-- START OF Excerpt provided --

The $2 billion Gamble on Data Management

What a week it’s been in the data storage industry. First Rubrik Inc announced an E-series round of funding totalling $261 million. This was followed barely 24 hours later by Veeam Software announcing it had raised $500 million in what seems to be regarded as an unexpected move. Across Actifio, Cohesity, Rubrik and Veeam, venture capitalists have invested close to $2 billion. This is one massive gamble on data management, but it is it money well spent?

Data Protection Origins

To date, the funding for each of the four companies I’ve mentioned is as follows:

Actifio – $352.5 million
Cohesity – $410 million
Rubrik – $533 million
Veeam – $500 million (plus initial self-funding)

This is a total just shy of $1.8 billion. Now clearly, there are more data management companies than just these four. However, the reason why they are interesting as a group is the source of their data. All of these companies provided copy data management or data protection functionality first and have then moved to a wider data management remit. In the case of the Cohesity/Rubrik/Veeam triumvirate, this focus was even more narrow in that the data initially came from the backup of virtual machines.

Data Sources

Why is this a source of potential problems? First of all, let’s look at the initial premise of these companies. Providing a better way to do backup and being able to optimise the data is a “good thing”. The process by which Rubrik, for example, streamlined backup operations through policy and automation was much more sensible than the historical process of building schedules and trying to fit them into a timeline. There’s also much more functionality being offered here through copy data management (minimising secondary copies of data) and in new features like instant restores.

So focusing on data protection alone, these vendors offered great advances over traditional offerings, neatly packaged as an appliance. As a result, they’ve been “kicking butt” in the data protection space.

Metadata

What’s being touted as the next generation of value comes from these data management companies having access to the metadata describing the data being protected. As we all know, metadata is data about data. In this context, the question we have to ask is how far that metadata descends into understanding the content being protected. To explain this, let’s use an example.

VM Backup

Imagine we are backing up virtual machines. Most VMs are self-contained, in that the data, application and operating system all sit within the same volumes or LUNs. If the data is in a structured format, then the VM will have a database installed. From a data mining perspective, we can pretty much throw away all the content of the data except what’s in the database. This is the true value of the content of the VM.

Now work with me for a moment. I’m sure some readers are thinking – hold on, isn’t there value in the metadata of the VM itself? Yes, there is, but only from a very basic level. So, for example, knowing the data is protected or knowing the content holds personal information is valuable. It allows IT organisations to certify that the data is being managed in a compliant way, but it doesn’t speak to the value of the data in the database.

Content is King

The true value of data is the content itself. Value comes from being able to bring together multiple datasets and derive additional insights from the information as a whole. So, specifically in this instance, this means bringing together both unstructured and structured content. How is this being done? Getting into structured data requires a number of processes:

Identifying the database itself – not too hard, but does require knowing software versions and data formats.
Accessing the data – a bit harder – databases use well-described file formats, so this is possible.
Indexing and storing – a little more tricky, the schema of the data needs to be understood.

Let’s not forget that databases can be encrypted, so the data management solution would need encryption keys. Remember also that the data is being backed up regularly, so will represent a time series of the actual content. To achieve real indexing of the data these solution providers will need to implement some form of ETL process, akin to building a traditional data warehouse.

-- END OF Excerpt provided --

▶ **Written instruction A**: Sum up the data management article in two sentences.
▶ **Written instruction B**: Based on the data management article, answer yes or no to each statement and quote the words that decide it: (i) Veeam announced its $500 million raise barely 24 hours after Rubrik's funding news. (ii) Cohesity has received more funding than Rubrik. (iii) The article states that databases cannot be encrypted.
▶ **Written instruction C**: Repeat the part of the data management article starting at "This is a total" and ending at "of virtual machines.".

-- START OF Supplied data --

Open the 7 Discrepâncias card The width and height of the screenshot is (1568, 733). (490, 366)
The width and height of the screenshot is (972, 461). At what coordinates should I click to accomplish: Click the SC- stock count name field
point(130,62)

-- END OF Supplied data --

▶ **Exercise response A**: Venture capitalists have invested close to $2 billion across Actifio, Cohesity, Rubrik and Veeam, companies that began with copy data management or data protection before moving to wider data management. The article argues that the true value of data is its content, and that getting at structured content in backed-up databases means identifying, accessing, indexing and storing it, likely through an ETL process akin to building a traditional data warehouse.

▶ **Exercise response B**:
(i) Yes: "This was followed barely 24 hours later by Veeam Software announcing it had raised $500 million"
(ii) No: "Cohesity – $410 million" and "Rubrik – $533 million"
(iii) No: "Let’s not forget that databases can be encrypted"

▶ **Exercise response C**:
This is a total just shy of $1.8 billion. Now clearly, there are more data management companies than just these four. However, the reason why they are interesting as a group is the source of their data. All of these companies provided copy data management or data protection functionality first and have then moved to a wider data management remit. In the case of the Cohesity/Rubrik/Veeam triumvirate, this focus was even more narrow in that the data initially came from the backup of virtual machines.